Other winners this year included Michael W. Smith for lifetime achievement and Jennifer Kennedy Dean for “SEEK: 28 Days of Extraordinary Prayer.”
“I Call You Mine” is a six-week study focused on revealing incredible spiritual insights to those who embrace God’s heart of adoption. Jesus used stories to engage and teach. The Scripture passages and personal stories in this study uncover truths about adoption as God’s children. Caring for the unwanted is a privilege and is humbling. You will realize anew what it means to be chosen and redeemed, de Blecourt said.
De Blecourt examines adoption through the lens of Scripture, pointing adoptive parents again and again to the truths of God’s Word. “I Call You Mine” weaves the breathtaking costs and life-giving joys that most always come together in adoption. “Adoption welcomes a lonely child into a forever family and is a beautiful picture of God’s love for us,” de Blecourt said.
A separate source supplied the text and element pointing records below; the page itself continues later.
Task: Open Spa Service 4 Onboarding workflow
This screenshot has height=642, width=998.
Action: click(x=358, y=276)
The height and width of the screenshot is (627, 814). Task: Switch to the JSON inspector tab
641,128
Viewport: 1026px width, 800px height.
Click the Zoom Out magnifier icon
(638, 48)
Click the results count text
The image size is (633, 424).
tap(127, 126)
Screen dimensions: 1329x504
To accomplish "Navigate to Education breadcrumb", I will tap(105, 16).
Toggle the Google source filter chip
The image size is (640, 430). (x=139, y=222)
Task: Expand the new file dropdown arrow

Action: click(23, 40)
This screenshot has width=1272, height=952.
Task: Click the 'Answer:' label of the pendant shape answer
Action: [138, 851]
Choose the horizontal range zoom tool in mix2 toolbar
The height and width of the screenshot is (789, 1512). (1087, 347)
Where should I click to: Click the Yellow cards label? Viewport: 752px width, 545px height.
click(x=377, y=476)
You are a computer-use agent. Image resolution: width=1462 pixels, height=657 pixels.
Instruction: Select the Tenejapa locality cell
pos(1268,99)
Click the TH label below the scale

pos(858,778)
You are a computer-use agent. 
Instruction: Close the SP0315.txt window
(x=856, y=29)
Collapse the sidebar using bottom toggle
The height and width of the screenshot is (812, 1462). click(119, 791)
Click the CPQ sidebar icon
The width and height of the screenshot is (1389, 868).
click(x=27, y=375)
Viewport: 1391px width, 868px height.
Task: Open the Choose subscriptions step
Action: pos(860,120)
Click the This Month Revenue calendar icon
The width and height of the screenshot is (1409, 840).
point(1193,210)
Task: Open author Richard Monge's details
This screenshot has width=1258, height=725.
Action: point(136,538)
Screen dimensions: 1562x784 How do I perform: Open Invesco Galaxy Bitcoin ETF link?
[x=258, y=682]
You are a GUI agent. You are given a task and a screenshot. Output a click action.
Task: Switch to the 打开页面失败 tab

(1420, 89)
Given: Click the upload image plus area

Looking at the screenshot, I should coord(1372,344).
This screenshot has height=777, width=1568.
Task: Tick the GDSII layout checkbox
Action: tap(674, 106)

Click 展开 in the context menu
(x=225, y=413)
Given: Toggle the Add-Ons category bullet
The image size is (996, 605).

She became involved with vulnerable kids in high school and noticed a real need. She graduated from Western Michigan University and while there developed a deep sense of social justice. She recognized at an early age because of these formative experiences that being an adoptive parent would be in her future. When she met her husband, Jahn, he too understood the Christian ministry aspects of adoption. Together they have a daughter, Jacey.
In 2003, she began volunteering through Immanuel Church in the Ukraine. In 2010, the dream of adoption became reality when the couple adopted their son, Jake, from Odessa, Ukraine. This turned out to be a long process that resulted in de Blecourt being apart from her husband and daughter for nearly a year while enduring difficult living circumstances in Ukraine. This led her to write her first book, “Until We All Come Home”.
De Blecourt said, “This experience taught me what it means to be obedient to God no matter how daunting his calling is. If we obey Him, He will show us what He wants us to do.” De Blecourt advises us “to pray and not rely on our feelings, but to ask God what He wants. This will take courage, but he will supply the grace and strength to accomplish everything He has called us to do.”
De Blecourt had fulfilled the dream of adoption but did not feel fit to adopt more children due to the post-traumatic stress disorder she suffered following the year-long challenge in Ukraine. She still felt called to do more for other children. This led her to form a nonprofit ministry called Nourished Hearts in 2015. She partnered with Bethel Baptist Church in Yuzhny, Ukraine, to establish and sponsor the Nourished Hearts program, which has three legs under its model of care: prevention, transition and visitation.
De Blecourt is the founder and president of Nourished Hearts. Under the heading of prevention, Nourished Hearts provides medical and dental care, emergency shelter and other services to over 100 vulnerable children and their families, hoping to prevent the children from being sent to an orphanage. There is a staff of nine and 120 volunteers. Under the heading of visitation, Nourished Hearts is also involved in providing wrap-around services for the state-run orphanage in Petrovirivka, Ukraine. It supplies toiletries, Christmas presents, doctor visits and medication for 150 children the state does not provide these services for. Earlier this year, Nourished Hearts began its transition program, with a foster care pilot program.